BRIEF DESCRIPTION OF THE DRAWINGS FIG. 1 is a schematic cross-sectional view of one embodiment of a reflective mask of the present invention, FIG. 2 is an explanatory diagram of a first embodiment showing a method of manufacturing a reflective mask of the present invention, and FIG. FIG. 3 is a schematic optical path diagram of lithography using the reflective mask of the present invention. In the figure, 1 is a substrate, 10 is a reflecting portion having a multilayer laminated structure, 2, 4... Is a first substance, 3, 5,... Is a second substance, M ₀ is a reflective mask, W is an exposure substrate, 16 Is the absorber,
B is a resist, and A is a protective film.

Claims (1)

Claims: (1) On a substrate, there is provided a multilayer reflection part in which at least two kinds of substances having different optical constants are alternately laminated, and a pattern of a non-reflection part by an absorber is provided on the multilayer reflection part. Wherein the material of the substrate has a linear expansion coefficient of 1 × 10 ⁻⁵ K ^−1.

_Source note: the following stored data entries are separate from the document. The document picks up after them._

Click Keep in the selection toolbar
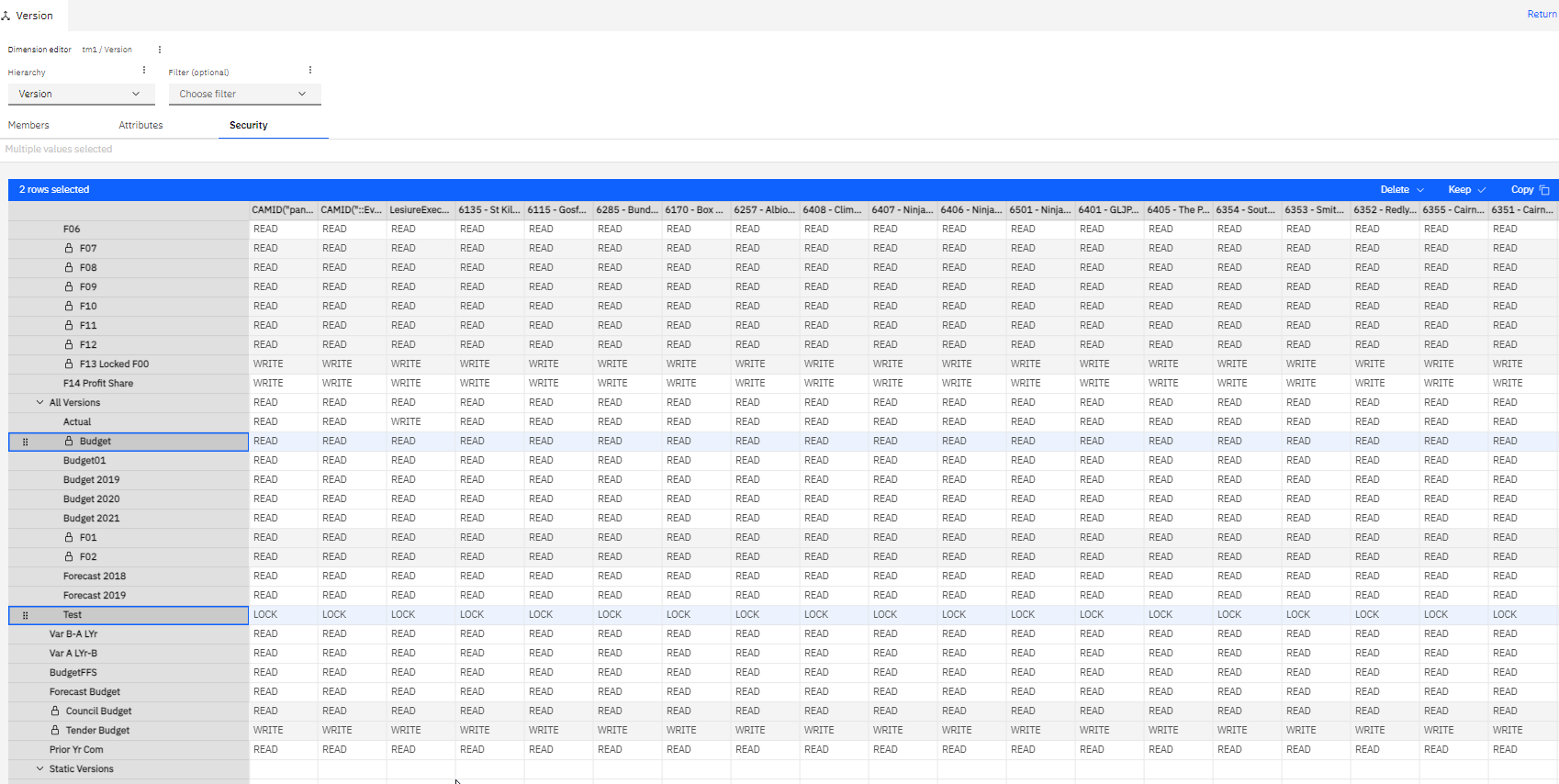This screenshot has height=784, width=1559. [x=1466, y=189]
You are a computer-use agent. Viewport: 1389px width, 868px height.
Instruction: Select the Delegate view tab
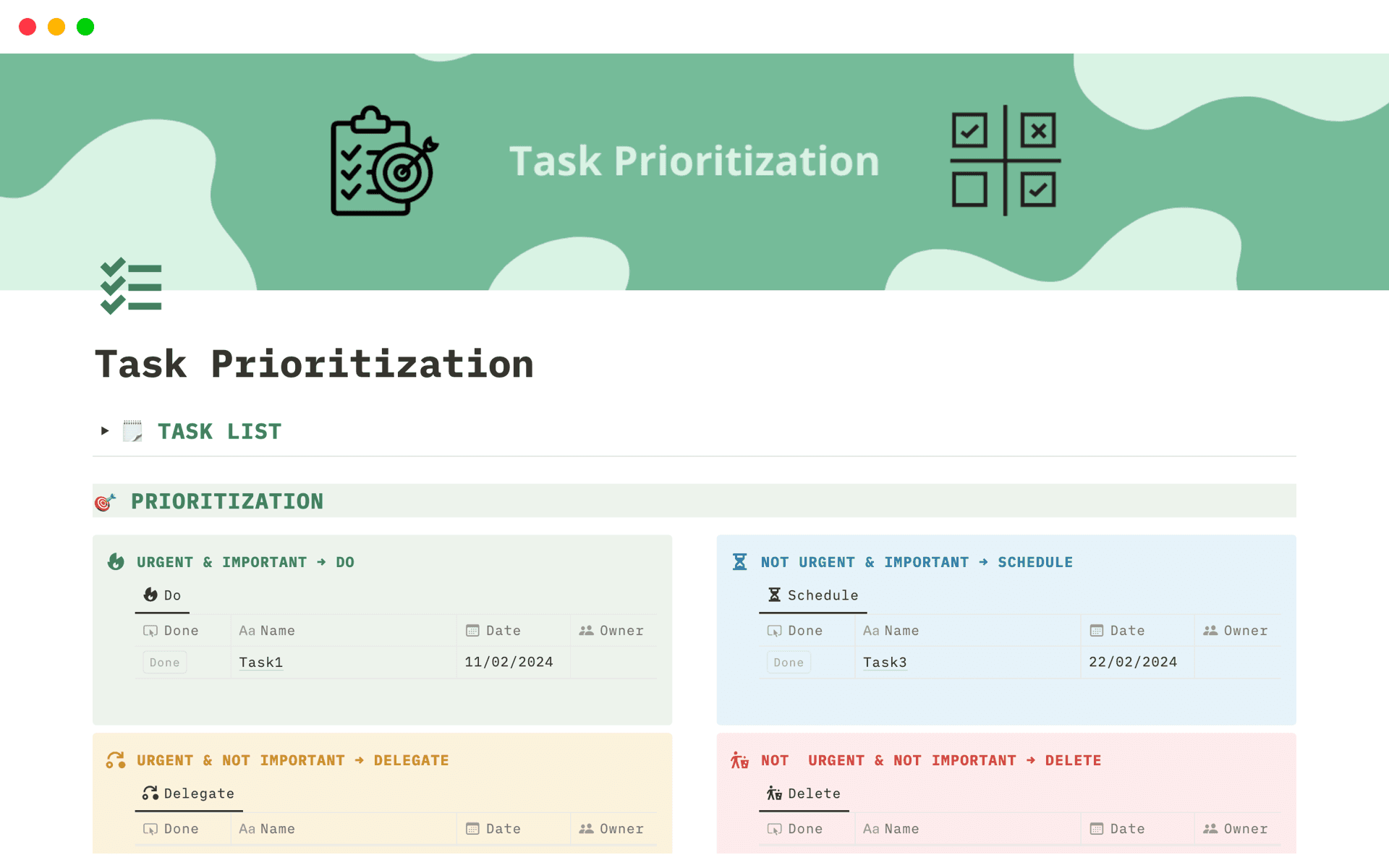(189, 793)
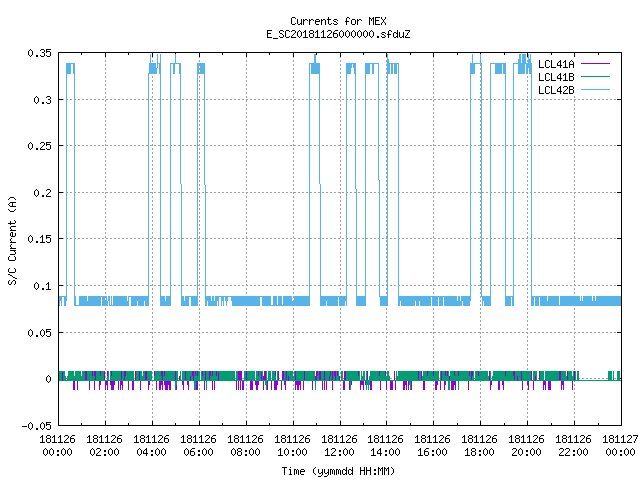Click the 0.05 y-axis tick label
This screenshot has width=640, height=480.
coord(40,333)
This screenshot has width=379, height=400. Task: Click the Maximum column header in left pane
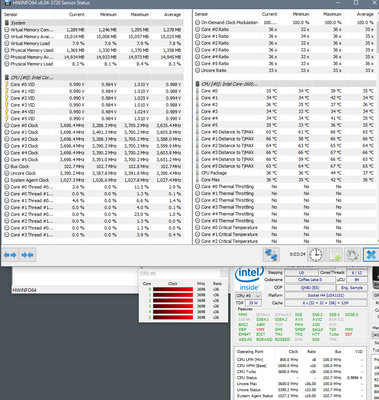[x=139, y=15]
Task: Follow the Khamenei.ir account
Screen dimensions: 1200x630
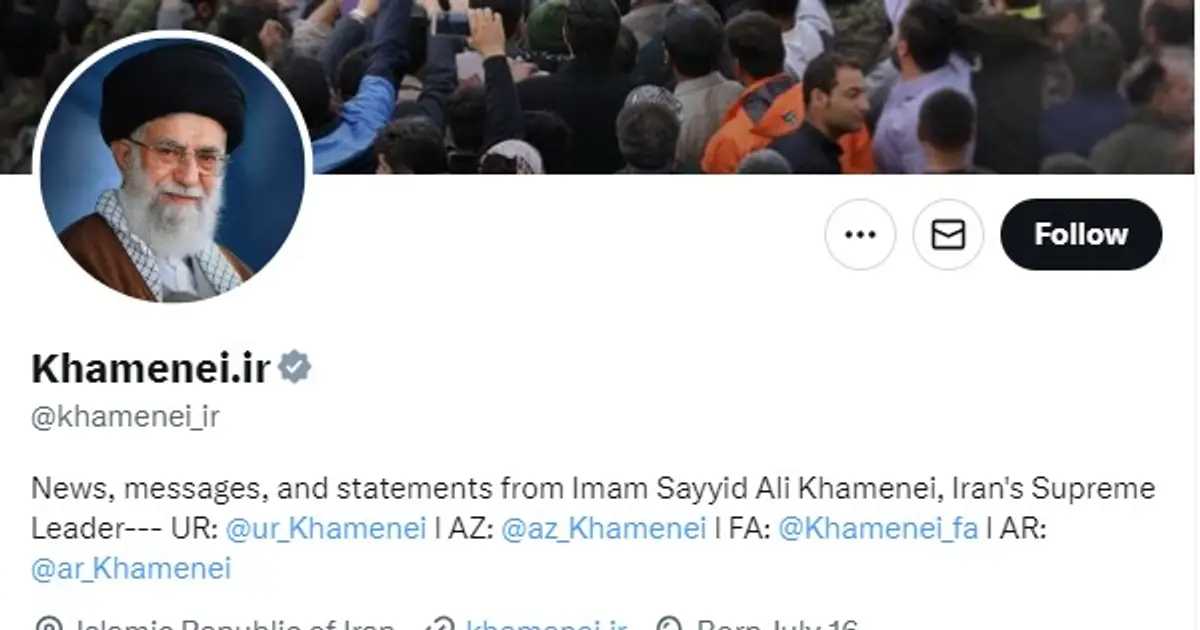Action: pyautogui.click(x=1081, y=234)
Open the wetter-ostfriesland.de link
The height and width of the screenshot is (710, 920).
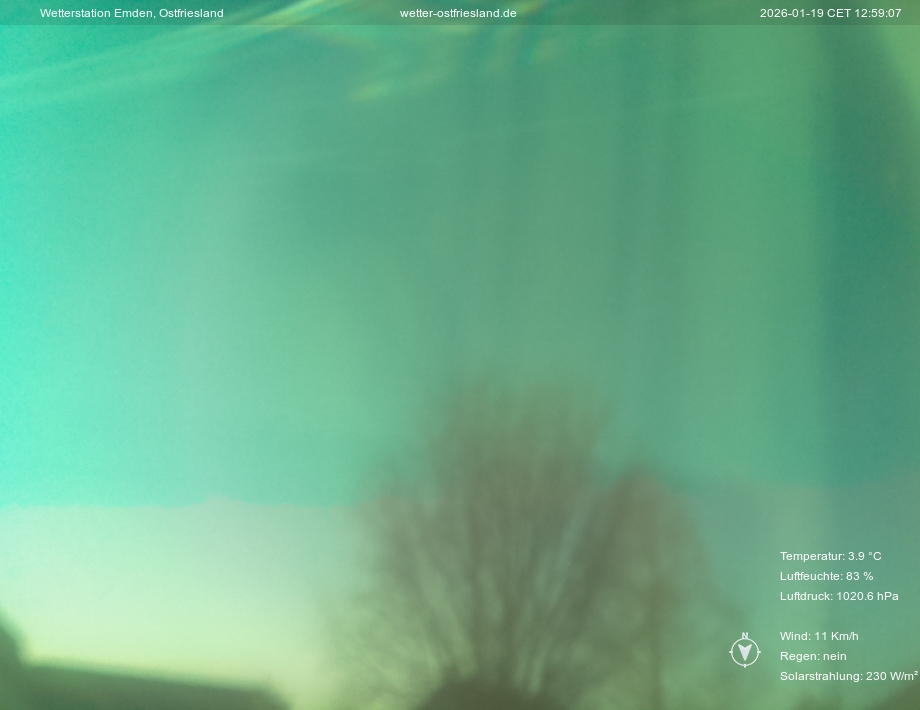[458, 13]
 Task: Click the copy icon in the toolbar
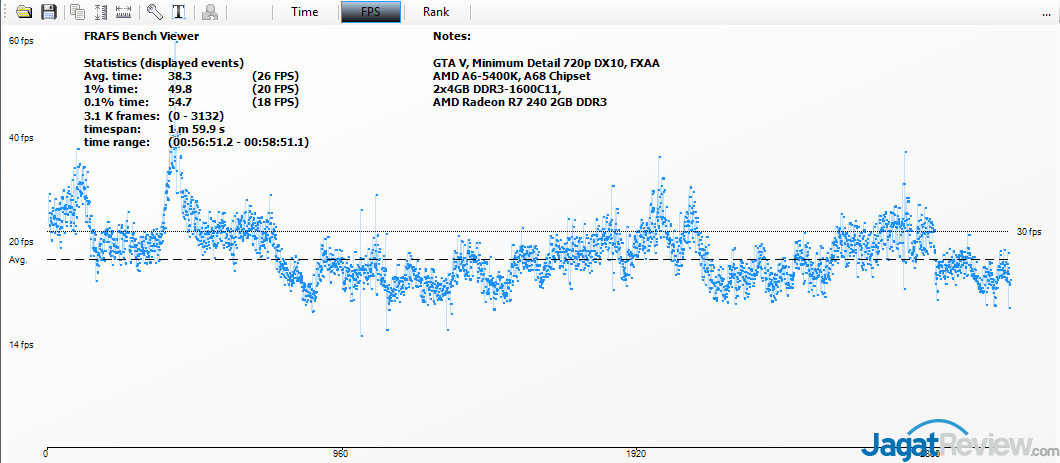78,12
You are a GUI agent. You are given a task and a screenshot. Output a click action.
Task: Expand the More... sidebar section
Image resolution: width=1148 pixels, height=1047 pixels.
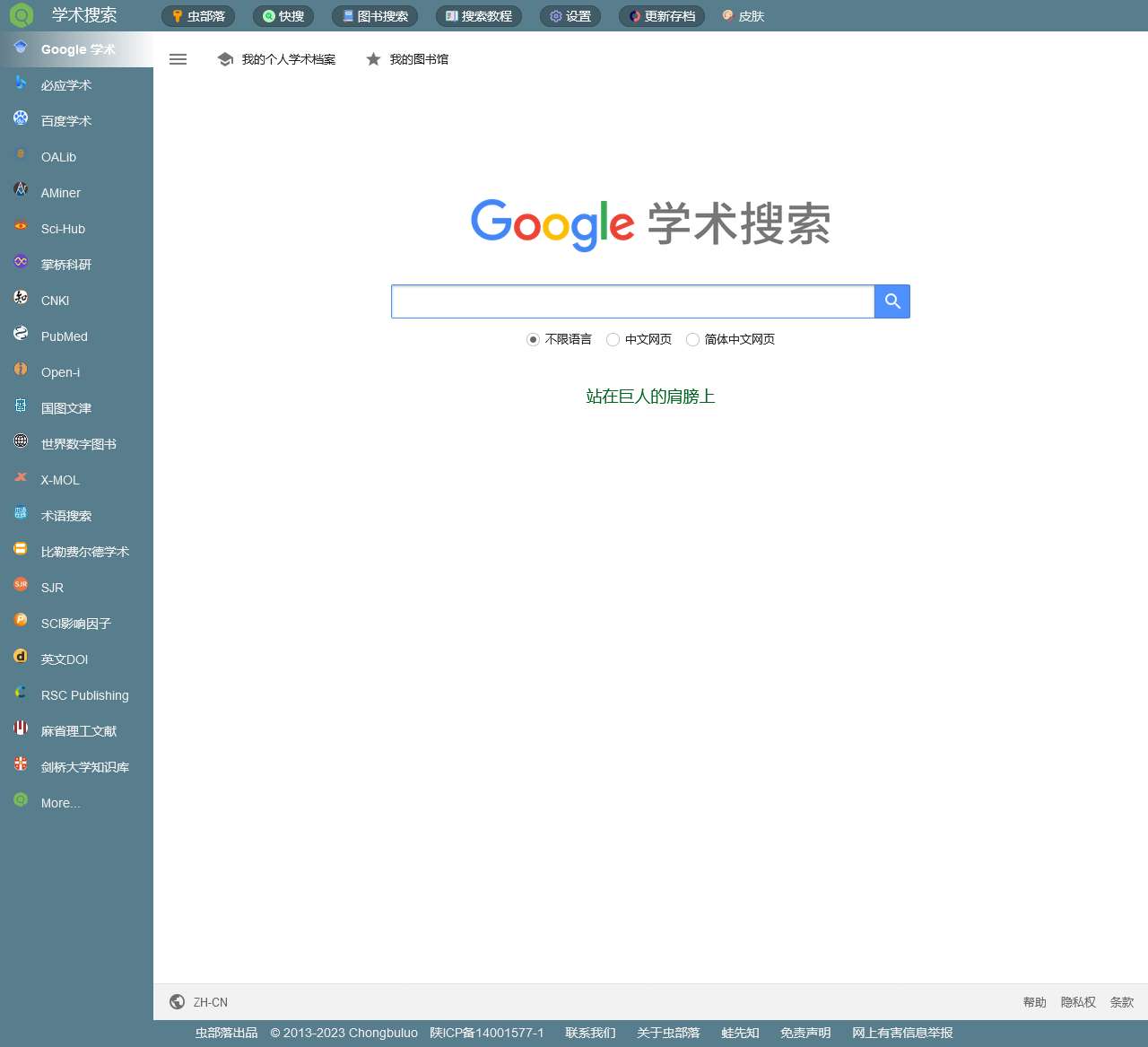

An X-ray or a heat source, wherein the thermal conductivity is 20 w / m · K or more, and the material of the absorber is substantially equal to the linear expansion coefficient of the substrate and larger than the thermal conductivity of the substrate. Reflective mask for vacuum ultraviolet rays. (2) An exposure apparatus that irradiates a radiation including X-rays or vacuum ultraviolet rays onto a mask surface of a reflective mask and exposes and transfers a pattern formed on the mask surface onto a predetermined surface. Having a structure in which at least two types of substances having different optical constants are alternately laminated on a substrate, and a pattern of a non-reflection part by an absorber is formed on the multilayer reflection part, The material of the substrate has a coefficient of linear expansion of 1 × 10 ⁻⁵ K ⁻¹ or less, a thermal conductivity of 20 w / m · K or more, and the material of the absorber is substantially equal to the coefficient of linear expansion of the substrate. An exposure apparatus for X-rays or vacuum ultraviolet rays, wherein the exposure apparatus has a higher thermal conductivity. (3) An exposure method for irradiating radiation including X-rays or vacuum ultraviolet rays onto a mask surface of a reflective mask, and exposing and transferring a pattern formed on the mask surface onto a predetermined surface. Having a structure in which at least two types of substances having different optical constants are alternately laminated on a substrate, and a pattern of a non-reflection part by an absorber is formed on the multilayer reflection part, The material of the substrate has a linear expansion coefficient of 1 ×.
10 ^-5 K ^-1 or less, the thermal conductivity is 20 w / m · K or more, and the material of the absorber is substantially equal to the linear expansion coefficient of the substrate and larger than the thermal conductivity of the substrate. Characteristic exposure method for X-rays or vacuum ultraviolet rays.